Partager


La Coalition des alternatives africaines, dette et développement (CAD-Mali) a organisé mardi dernier au Centre Aoua Kéita une journée de restitution des résultats de l’impact des APE sur les services sociaux de base.

L’enquête, qui a été réalisée à Bamako et Kati, a touché tous les aspects du développement et a mis à nu les conséquences des APE.

L’objectif de l’atelier de la CAD-Mali le 13 mai 2008 visait à valider le rapport d’étude d’impacts des APE, à exposer les résultats d’étude des impacts sur l’accès aux services sociaux de base notamment la santé, l’éducation et l’alimentation.

La restitution, selon les organisateurs, rentre dans le cadre de la campagne contre la signature des APE et les futures négociations que notre pays est en passe de signer avec l’Union européenne.

La base fondamentale des Accords de partenariat économiques (APE) est, selon la présidente de CAD-Mali, l’établissement d’une zone de libre-échange en supprimant progressivement l’essentiel des droits de douane entre les parties.

« C’est pourquoi depuis avril, CAD-Mali a mené des activités pour les dénoncer », a dit Mme Barry Aminata Touré pour qui, les différents secteurs de notre économie vont subir directement la concurrence des entreprises européennes et des produits subventionnés de leur agriculture.

« Les impacts potentiels, attendus de tels accords s’annoncent dramatiques pour les pays ACP, dont le Mali.

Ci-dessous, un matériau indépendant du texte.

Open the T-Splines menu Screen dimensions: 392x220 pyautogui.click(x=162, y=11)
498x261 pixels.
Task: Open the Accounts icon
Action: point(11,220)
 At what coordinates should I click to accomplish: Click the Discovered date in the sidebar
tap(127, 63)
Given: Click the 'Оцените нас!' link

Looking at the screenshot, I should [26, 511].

Considérant cette situation de précarité et de faiblesse dans laquelle se trouvent actuellement les marchés et l’économie des pays ACP, il n’y pas de doute que ceux-ci sont encore fragiles et n’ont pas à présent réuni les conditions pour faire face à la compétition », a-t-elle poursuivi.

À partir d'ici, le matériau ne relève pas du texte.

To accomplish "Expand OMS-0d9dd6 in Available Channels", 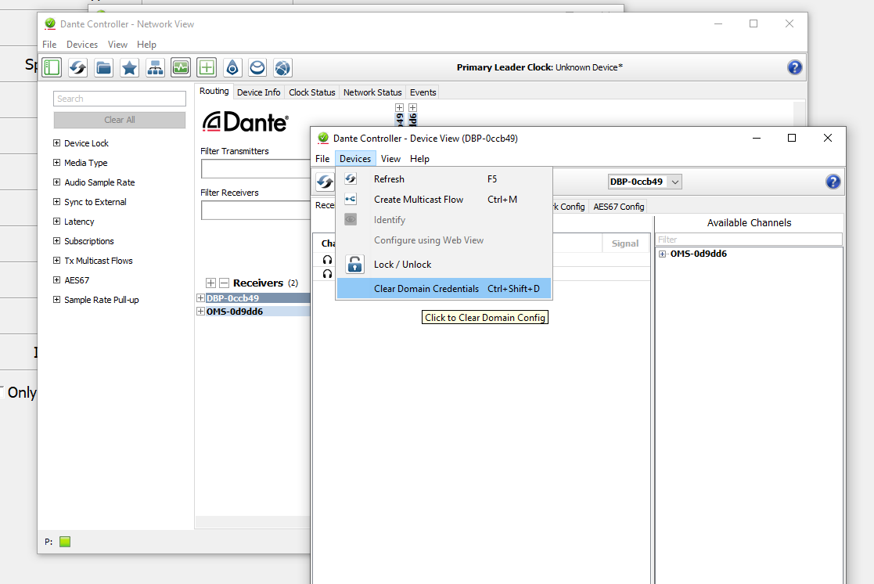I will pos(663,254).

Selon Mme Barry, l’intégration sous-régionale, à peine amorcée, est encore loin d’être intégralement réalisée. A ses dires, face à la situation d’inégalité entre l’UE et les ACP, les acteurs de la société civile africaine et européenne ont réussi, avec l’aide des dirigeants africains, à différer la signature des APE, initialement prévue le 1er janvier 2008.

Le document de plus de 80 pages, touche à tous les aspects du développement.

Il a été adopté sous réserve des amendements et recommandations formulées par les participants. Aussi suite à un débat houleux est-il apparu que si le gouvernement a un penchant pour les APE, la société civile malienne dans son ensemble est farouchement contre lesdits accords, car les économies africaines seront liées à celles de l’Europe.

A noter que les Accords de partenariat économique (APE) sont définis dans l’Accord de Cotonou comme le principal instrument de coopération économique et commerciale entre l’UE, les Etats d’Afrique et les ACP. L’étude d’impacts de CAD-Mali a été réalisée par le sociologue Oumar Traoré grâce à l’appui d’Oxfam Novib.

Des services de coopération et des services techniques de l’Etat ont participé à l’atelier.